Dominican Republic 1966

O. E. Moscoso, Dominican Patriot, Dies in New York

Written: by Harry Ring in 1966;
First published: December 26, 1966;
Source: The Militant, Vol. 30, No. 47, 1966, p. 5;
Transcribed: Amaury Rodriguez, 2014.

NEW YORK — Dr. Octavio E. Moscoso, long-time fighter for Dominican independence, died here Dec. 13 after a protracted illness. He was 77.

For nearly two years, as the result of glaucoma, he was blind. Yet, with the aid of several friends, he continued to live in his own apartment and maintained his deep interest in political affairs.

Dr. Moscoso was from a leading Dominican family. His father, Juan Elias Moscoso, had been a Dominican Supreme Court justice and, later, secretary of state.

Dr. Moscoso came here in his youth to complete his education at Columbia University. He first obtained a medical degree and then went on to a Ph.D in Spanish literature. He was an unusually cultured man, with a particular deep and extensive appreciation of music.

Politics Primary

For many years, Dr. Moscoso was editor of a Spanish-language edition of Vogue magazine. But his primary interest and activity was always politics.

Prior to the advent of Trujillo to power, Dr. Moscoso served the Dominican government in various capacities. He was nominated by the Dominican union movement as its representative to the early International Labor Organization, then an agency of the League of Nations.

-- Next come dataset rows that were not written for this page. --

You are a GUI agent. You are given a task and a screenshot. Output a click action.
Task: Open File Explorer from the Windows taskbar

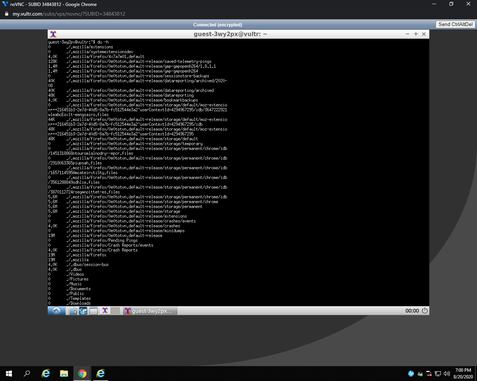click(64, 374)
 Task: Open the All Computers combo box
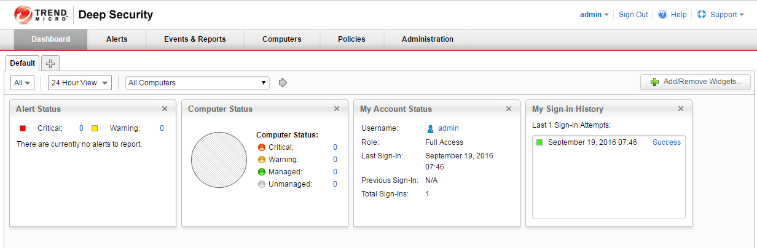tap(197, 83)
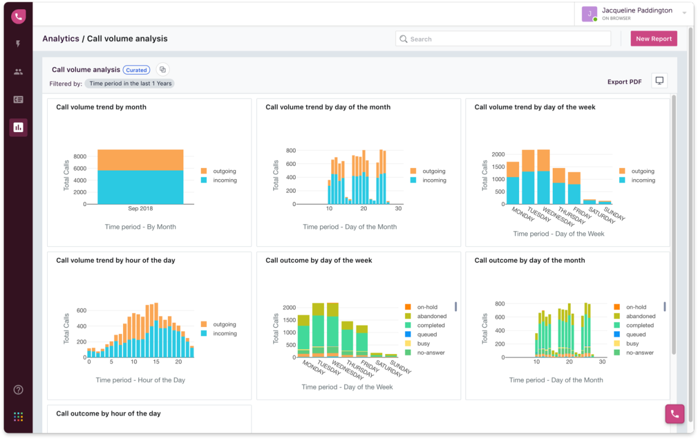This screenshot has height=439, width=698.
Task: Go to Analytics in the breadcrumb
Action: (x=61, y=38)
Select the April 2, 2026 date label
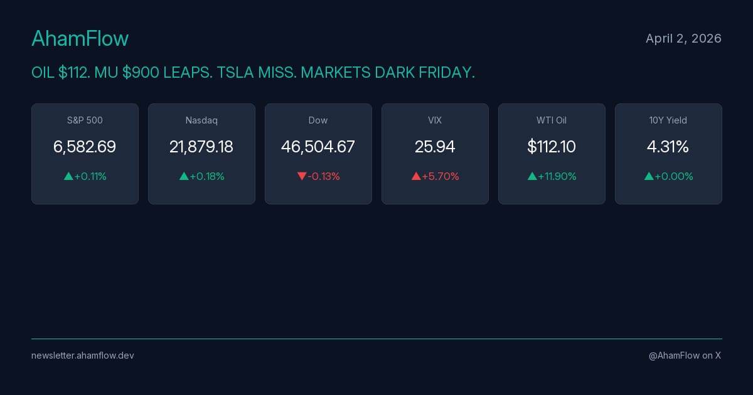Image resolution: width=753 pixels, height=395 pixels. click(683, 38)
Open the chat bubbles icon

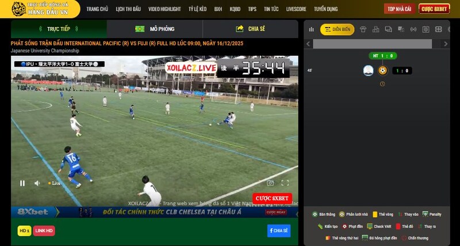[x=389, y=29]
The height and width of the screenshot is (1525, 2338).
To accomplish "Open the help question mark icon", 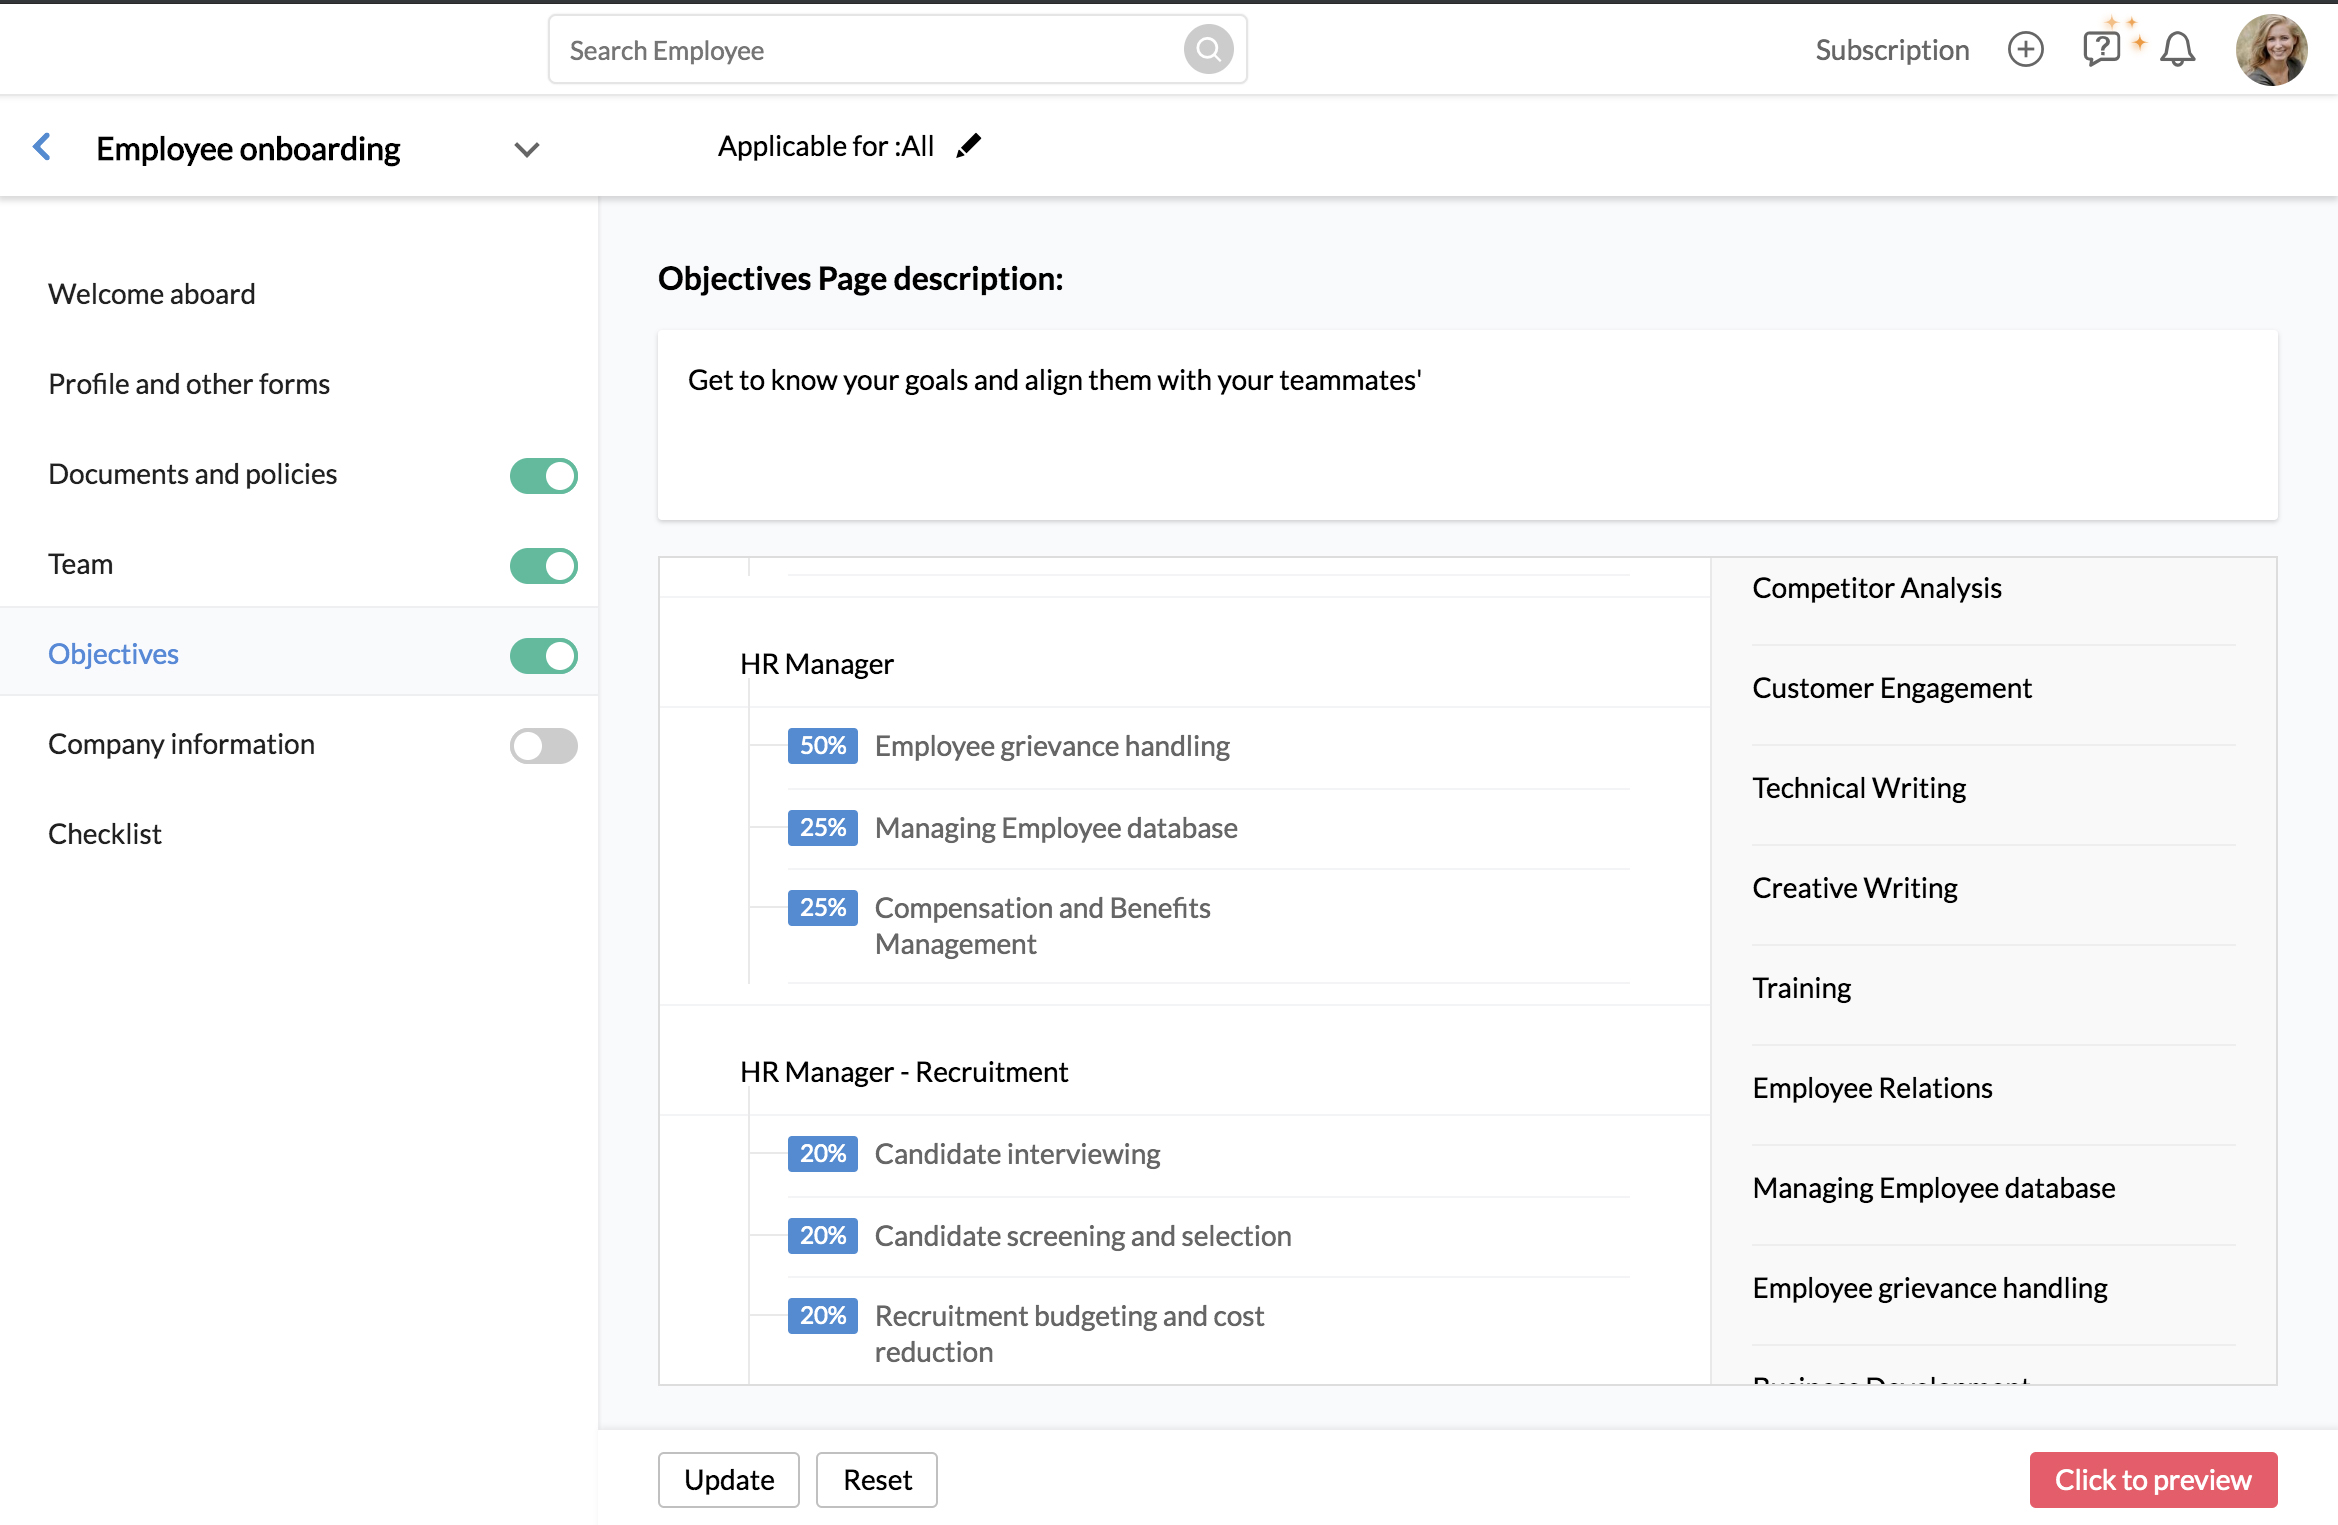I will click(x=2100, y=48).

From the outset in 1916, Dr. Moscoso opposed the U.S. occupation of his country. Within weeks after Trujillo came to power, he was tried in absentia by the dictator and sentenced to 30 years imprisonment, forcing him to live in exile.

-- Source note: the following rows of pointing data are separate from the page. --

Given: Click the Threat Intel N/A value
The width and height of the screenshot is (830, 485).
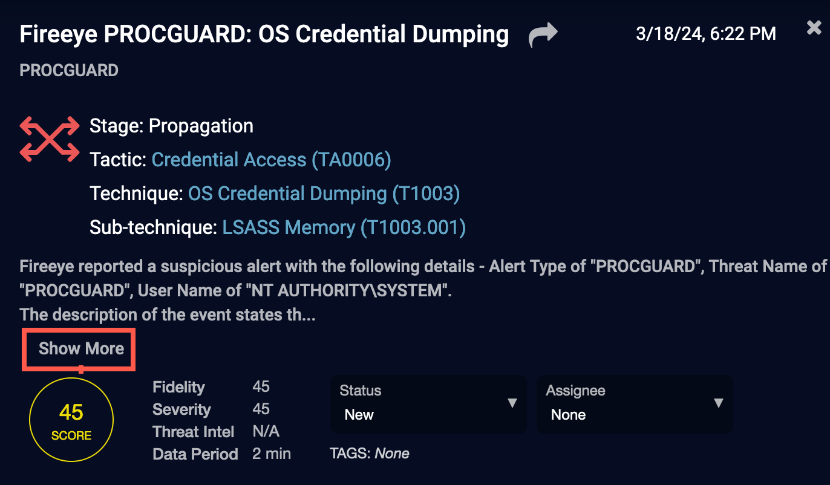Looking at the screenshot, I should (266, 432).
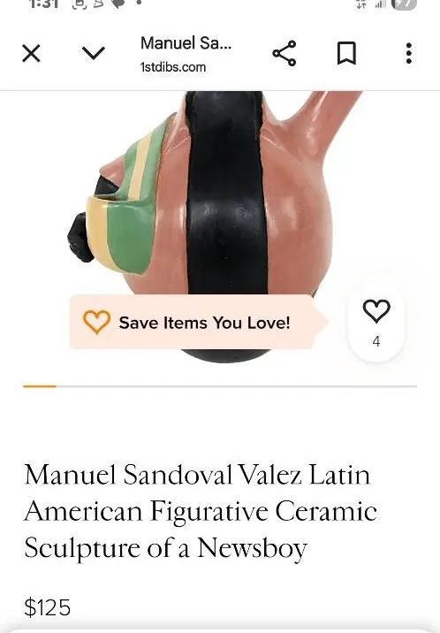The height and width of the screenshot is (633, 440).
Task: Tap the share icon in top bar
Action: tap(284, 53)
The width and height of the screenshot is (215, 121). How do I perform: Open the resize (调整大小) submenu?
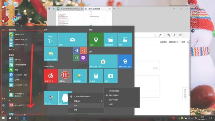86,101
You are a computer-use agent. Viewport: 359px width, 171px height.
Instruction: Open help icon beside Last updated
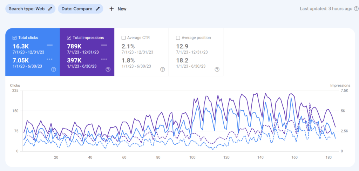click(356, 9)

Throughout, Dr. Moscoso played a prominent role in the Dominican exile movement and was a militant opponent of the Trujillo dictatorship and its U.S. sponsors.

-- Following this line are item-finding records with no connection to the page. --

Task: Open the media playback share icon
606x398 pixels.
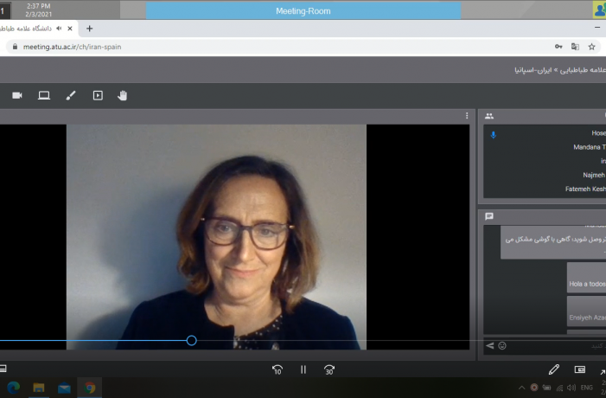Action: tap(98, 95)
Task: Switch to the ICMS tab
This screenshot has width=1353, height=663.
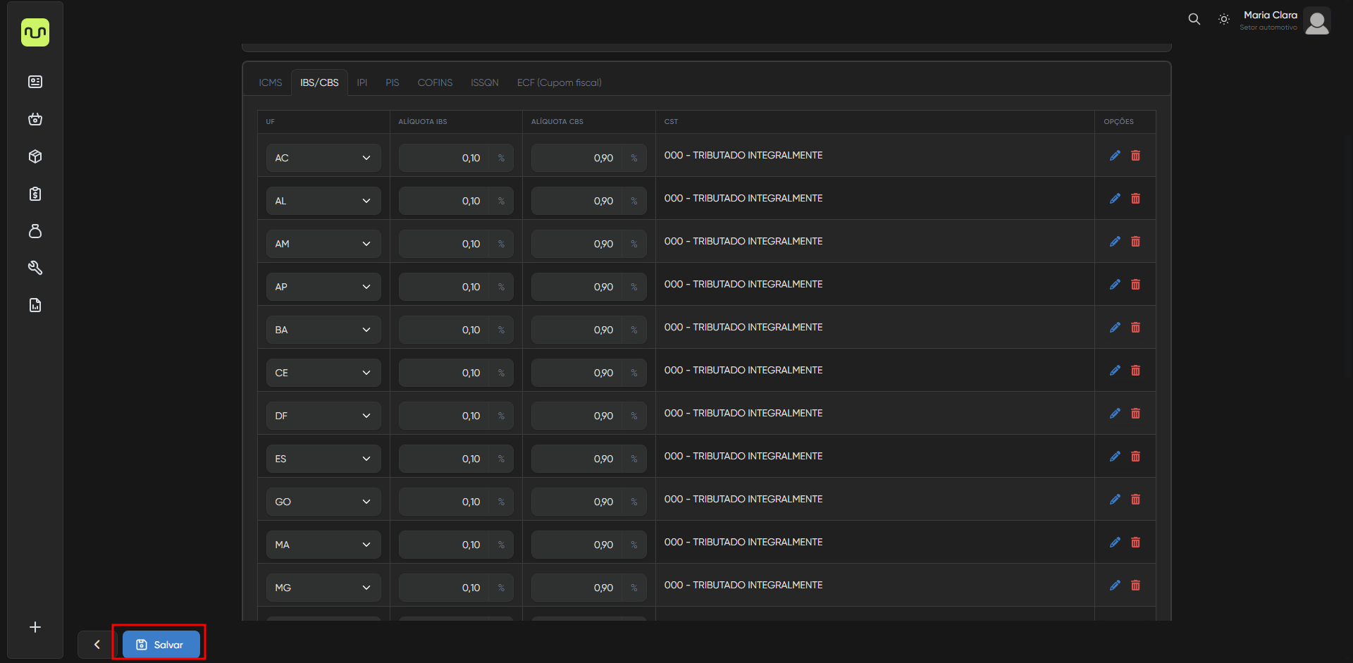Action: (x=270, y=82)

An early partisan of the Cuban Revolution, Dr. Moscoso’s political thinking evolved apace as the revolution deepened. From a Dominican nationalist he developed, in his 70s, into a revolutionary socialist. He became a sympathizer of the Socialist Workers Party and was a devoted supporter of The Militant.

He was widely known in Latin American political circles and had a special interest in Latin American affairs. One of the particular frustrations of his last months of total confinement was his inability to participate in the recently formed U.S. Committee for Justice for Latin American Political Prisoners. He was encouraged by the formation of the committee and followed its activity with the greatest interest.

Dr. Moscoso was a gracious, dignified gentleman of the old school. But the most striking and attractive things about him was a revolutionary optimism and enthusiasm that is usually associated with youth.